Dastkar brings together the widest array of high quality handcraft products and techniques that I have come across in one location.  If only the fair happened more than once a year!  To make up for this loss, I’ve been going as often as possible – twice so far last week and plans to go at least twice again before the fair ends.  (For research purposes, of course!)  The Nature Bazaar is both a direct-to-consumer retail opportunity for craftspeople, hailing from every corner of India, as well as essentially a tradeshow venue.  Buyers from all over the world travel to Dastkar to examine what innovative, creative items have been developed over the past year.  I spent my time at Dastkar ogling and petting every piece of cloth in sight and talking with as many artisans as possible.  I was surprised to discover that some of the vendors already sell at or have relationships with big American brands.  I talked with a weaver from Rajasthan (northwest India) who sells his gorgeous handwoven, naturally dyed shawls at ABC Carpet & Home in NYC (a drool-worthy store, to say the least), as well as Archana Kumari, a charming embroidery designer whose products may be appearing in Anthropologie this year.  (Fingers crossed!)  The Dastkar bazaar is my happy place.

Dastkar was hosted at the National Craft Museum.

Block printed & woven dhurrie carpets

Hand-stiched chappals (sandals) and slippers

New York, New York!
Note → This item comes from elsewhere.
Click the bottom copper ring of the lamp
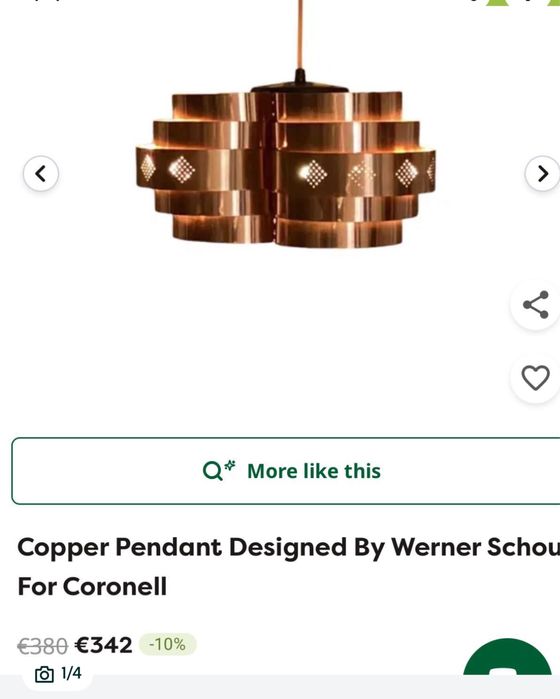This screenshot has height=699, width=560. click(x=288, y=231)
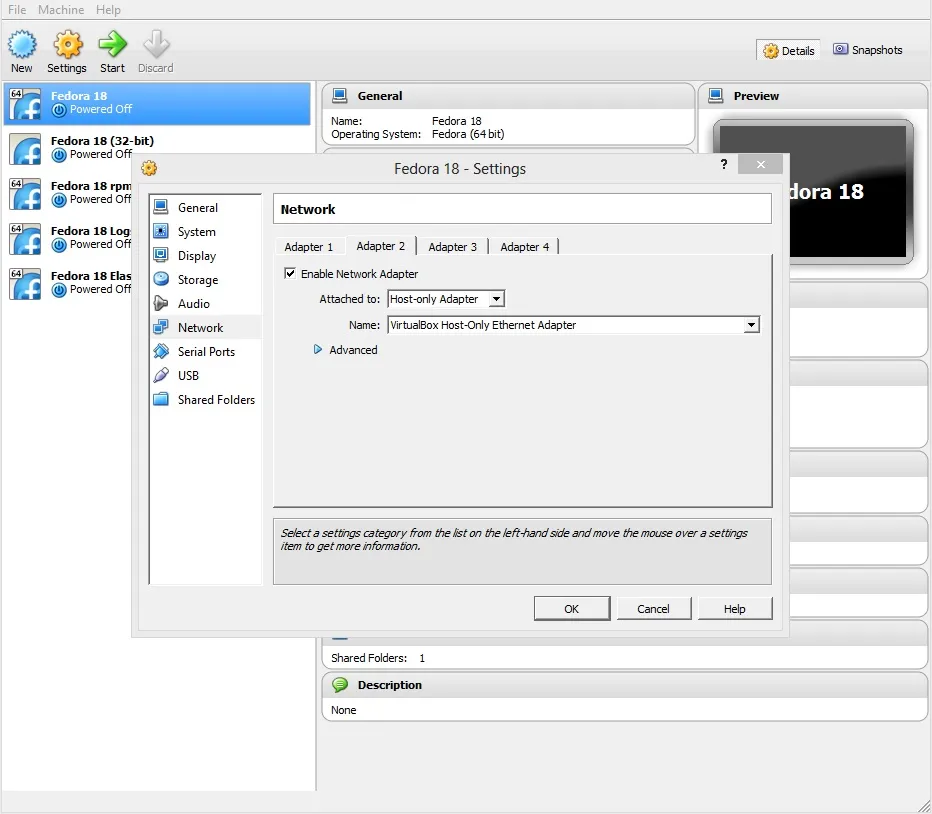
Task: Switch to the Adapter 1 tab
Action: pos(308,247)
Archana's embroidery may be featured in Anthropologie.

Yak Adventures in Middlebury sold similar pottery!

Pottery demonstration! Totally different than the wheels used in America.

Namdhas are unique felted floor mats from Kashmir.

In addition to the endless array of crafts, the Nature Bazaar features food and performances from all over India.  During my two visits, I treated myself to pyaz kachori (sort of like a fried pita pocket filled with onion and spiced deliciousness), stick kulfi (tall, thin, pyramid-shaped, cashew-flavored ice cream on a stick), and methi parantha with raita (fenugreek-spiced, bready pancake served with yogurt sauce).  I also watched and attempted to film traditional Rajasthani dance performances.  (You’ll figure out from the video that this is my first attempt to film live-action with my camera.  The film gives you an idea of what the dance and music was like, if you can manage to avoid getting motion sickness.  Future films will be better – I promise!)

[youtube=http://www.youtube.com/watch?v=nTrtj9fuSE4]

Dastkar also features different types products that promote culture and more "organic" lifestyles. Loved these "seeds of wonder" from the Himalays.

Vegetables just taste better here.

I’ve been in India for a month now, yet I have to keep pinching myself to make sure this is all actually happening.